Ontology peering

Ontology peering enables you to synchronize object and link types from your ontology to an ontology on another enrollment across a peer connection.

Key concepts

Object references and mappings

You can reference a singular object or a set of objects across Palantir applications by its unique RID. The act of peering translates ontology RIDs that are specific to each enrollment across the connection to ensure users can reference the correct object when operating in applications within their enrollment. Before you enable peering and configure a peer connection, these object references only refer to the enrollment-specific RID. This translation is necessary to synchronize an Artifact, such as a Gaia map, between two enrollments.

Peer Manager does not yet support the management of Artifact peering relationships. Contact Palantir Support with questions about Artifact peering configuration.

To perform this translation, create an object type mapping to define how an object type and its properties are translated across a peer connection. You do not need to map every property; however, you must map any properties you wish to peer over the established connection.

Types of ontology data peering

Source data peering

Source data is Ontology data from backing datasources, like datasets or Restricted Views. Source data peering is currently unidirectional. This means that when source data peering is set up, one enrollment is providing all the source data, and no source data can flow the other way.

You may not need to configure source data peering if both enrollments receive data from the same upstream source systems. If this the case, then you should configure action data peering to synchronize user edits across the two enrollments. Additionally, you will not need to configure source data peering for object types that do not have source data, meaning they are generated entirely from user actions.

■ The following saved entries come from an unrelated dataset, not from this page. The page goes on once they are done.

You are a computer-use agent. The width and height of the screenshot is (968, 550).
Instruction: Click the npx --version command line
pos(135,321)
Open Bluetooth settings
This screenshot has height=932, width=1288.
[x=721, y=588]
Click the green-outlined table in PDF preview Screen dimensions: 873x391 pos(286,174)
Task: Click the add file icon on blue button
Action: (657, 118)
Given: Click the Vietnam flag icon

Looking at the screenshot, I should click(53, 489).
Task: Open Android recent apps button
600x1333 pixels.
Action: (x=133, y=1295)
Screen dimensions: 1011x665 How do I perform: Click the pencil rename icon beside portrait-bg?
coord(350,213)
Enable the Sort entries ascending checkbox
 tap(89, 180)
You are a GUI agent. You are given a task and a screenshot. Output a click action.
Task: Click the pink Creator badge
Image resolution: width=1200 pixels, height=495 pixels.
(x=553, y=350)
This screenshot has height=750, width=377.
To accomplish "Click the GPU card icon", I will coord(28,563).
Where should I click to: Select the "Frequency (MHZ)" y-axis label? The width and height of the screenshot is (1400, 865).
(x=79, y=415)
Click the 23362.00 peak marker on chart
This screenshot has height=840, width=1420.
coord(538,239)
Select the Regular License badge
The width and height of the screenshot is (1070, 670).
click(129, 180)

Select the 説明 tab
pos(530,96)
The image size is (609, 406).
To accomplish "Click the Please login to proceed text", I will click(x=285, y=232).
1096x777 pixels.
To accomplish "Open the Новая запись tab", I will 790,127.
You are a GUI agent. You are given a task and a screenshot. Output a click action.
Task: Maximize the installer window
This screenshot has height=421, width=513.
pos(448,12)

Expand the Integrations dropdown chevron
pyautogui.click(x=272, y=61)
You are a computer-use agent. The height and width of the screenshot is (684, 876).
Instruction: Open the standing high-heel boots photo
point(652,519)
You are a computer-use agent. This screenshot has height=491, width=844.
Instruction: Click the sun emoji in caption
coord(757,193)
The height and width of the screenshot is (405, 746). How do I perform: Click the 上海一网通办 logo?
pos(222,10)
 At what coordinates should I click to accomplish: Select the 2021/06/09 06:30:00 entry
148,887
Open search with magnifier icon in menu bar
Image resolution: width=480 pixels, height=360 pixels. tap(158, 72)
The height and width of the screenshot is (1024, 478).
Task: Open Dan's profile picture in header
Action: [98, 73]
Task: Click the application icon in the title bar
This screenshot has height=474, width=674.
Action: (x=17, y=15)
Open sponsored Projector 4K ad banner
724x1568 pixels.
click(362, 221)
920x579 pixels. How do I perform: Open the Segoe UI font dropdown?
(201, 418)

Review the information below to learn more about source data peering's current capabilities and limitations:

  • Cloud-to-edge source data peering: Source data peering between cloud and edge enrollments is supported.
  • Cloud-to-cloud source data peering: Currently, the only way to peer source data from a cloud enrollment to another cloud enrollment is through object types backed by direct datasources. If your object types are backed by another source, like a dataset or Restricted View, then you should synchronize source data across enrollments using the Foundry connector.
  • Dataset synchronization: You can use the Foundry connector to synchronize an object type's backing dataset or stream between enrollments before establishing a peering connection to synchronize action-based edits. Source data peering does not enable you to peer objects on cloud enrollments backed by a dataset or stream to another cloud enrollment where the remote object is also backed by a separate dataset or stream.
  • Streams: For cloud enrollments, streams can serve as both an object type's datasource and a direct datasource's feed. The former does not support actions or peering, the latter case supports actions, peering those actions, as well as source data exports and imports.
  • Only synchronize changed objects: Source data peering only synchronizes objects that change based on backing dataset updates. As an example, if your object type's backing dataset's most recent snapshot transaction only includes changes to five objects, then only those five objects will be synchronized.

Action data peering

Action data is ontology data derived from user changes submitted as an action on an object, such as creating, editing, or deleting an object or link. You can configure action data peering between cloud and edge Foundry enrollments.

You can establish bidirectional action data peering between any number of peer connections, and that data will peer in real-time. Additionally, action data peering is eventually consistent: if a real-time action peer fails, then Peer Manager will attempt to resend the data until it is acknowledged by the remote enrollment.

Review the information below to learn more about the current capabilities and limitations for action data peering:

  • Dataset support: You can peer object types backed by datasets, Restricted Views, and direct datasources, including multi-datasource object types.
  • Property matching: Action data peering defines a specific property-to-property mapping between two object types. The properties do not need to have the same API name, but in order for a property to peer, both object type's property's type must be the same, such as string or double.
  • Selected property peering: Action data peering can peer a subset of properties, as opposed to all properties, on an object type.
  • Unsupported property types: Certain property types are not yet supported by action data peering:
  • Stream-backed object types: Action data peering on a stream-backed object type is not yet supported.

Link types define the relationship between two object types and peer automatically alongside object types containing the link properties. Review the guidance below to ensure your object's links peer correctly when configuring an ontology peering relationship.

  • Foreign key relationships: Links are stored as properties on the object, so there is no specific set up required to peer foreign key links. Rather, they are peered when both linked objects are peered, provided that the link type is defined in both Ontology instances.

  • Join table dataset relationships: Used for many-to-many links, you must configure these to peer. The join table may contain source data from backing datasources, and the links can receive user edits. Similar to an object type, a many-to-many link type can contain both source data and action data.

  • Backing object relationships: Used for many-to-many links, the link is shared when both linked objects and the backing object are peered.